Los manifestantes se enfrentan a la Policía durante una marcha no autorizada en el distrito financiero de Hong Kong

  • La manifestación ilegal es un delito penado en Hong Kong con entre tres y cinco años de prisión
  • Si las autoridades hongkonesas no consiguen controlar las manifestaciones, el Gobierno central intervendrá

Por
Los manifestantes se enfrentan a la Policía durante una marcha no autorizada en Hong Kong

Decenas de miles de hongkoneses han desafiado la prohibión de la Policía y se han manifestado por las calles del distrito financiero de Hong Kong, en el decimotercer fin de semana consecutivo de protestas en la ciudad.

Los agentes antidisturbios desplegados en la zona han tratado de evitar que se llevase a cabo una marcha que tenía como objetivo protestar ante la sede de la Oficina de Enlace, el organismo que representa al Gobierno de Pekín en Hong Kong.

Cuando habían transcurrido dos horas desde el inicio de la protesta, la Policía ha usado gas lacrimógeno para tratar de dispersar a los manifestantes que se congregaban a las afueras de la sede del cuerpo, lo que ha provocado que un manifestante lanzara un cóctel molotov contra el edificio.

Asimismo, por primera vez desde el inicio de las protestas, los cuerpos de seguridad han utilizado cañones de agua que disparaban tinta azul; según la prensa local, esto permitirá identificar con más facilidad a los manifestantes, ya que la manifestación ilegal es un delito penado en Hong Kong con entre tres y cinco años de prisión.

En la protesta ha participado el secretario general de la formación prodemocrática Demosisto, Joshua Wong, en libertad bajo fianza después de haber sido arrestado la víspera junto al menos otros cinco activistas y diputados opositores por su participación en las manifestaciones.

La presencia del activista también ha sido significativa porque este sábado se celebra el quinto aniversario de la decisión de las autoridades chinas de no permitir el sufragio universal y libre para elegir al jefe del Gobierno hongkonés, que fue la semilla para la conocida Revolución de los Paraguas, de la que el propio Wong fue uno de los líderes.

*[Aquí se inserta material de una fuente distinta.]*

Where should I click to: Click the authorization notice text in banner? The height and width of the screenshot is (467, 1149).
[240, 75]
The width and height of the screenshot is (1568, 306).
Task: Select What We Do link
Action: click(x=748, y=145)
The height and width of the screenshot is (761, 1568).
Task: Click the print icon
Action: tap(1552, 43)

De hecho, las protestas de este verano ya han durado más que las de 2014.

La propuesta de ley de extradición desencadenó las protestas

Las protestas en Hong Kong comenzaron el pasado mes de marzo como oposición a una polémica propuesta de ley de extradición que, según abogados y activistas, podría haber permitido a Pekín acceder a "fugitivos" refugiados en la excolonia británica.

Sin embargo, las manifestaciones han movilizado desde principios de junio a cientos de miles de personas y han dejado enfrentamientos entre algunos manifestantes violentos y la Policía, a la que se acusa de actuar con fuerza excesiva a la hora de disuadir las protestas.

Y, al igual que durante las últimas semanas, la prensa oficial china ha publicado un artículo en el que recuerda que, si las autoridades hongkonesas no consiguen controlar las manifestaciones, el Gobierno central intervendrá.

De hecho, en estos últimos días, la Policía paramilitar ha llevado a miles de efectivos a Shenzhen, ciudad fronteriza con Hong Kong, y esta semana se ha llevado a cabo la rotación anual de efectivos en los cuarteles del Ejército chino en Hong Kong, en lo que los analistas califican de advertencias de Pekín a los manifestantes.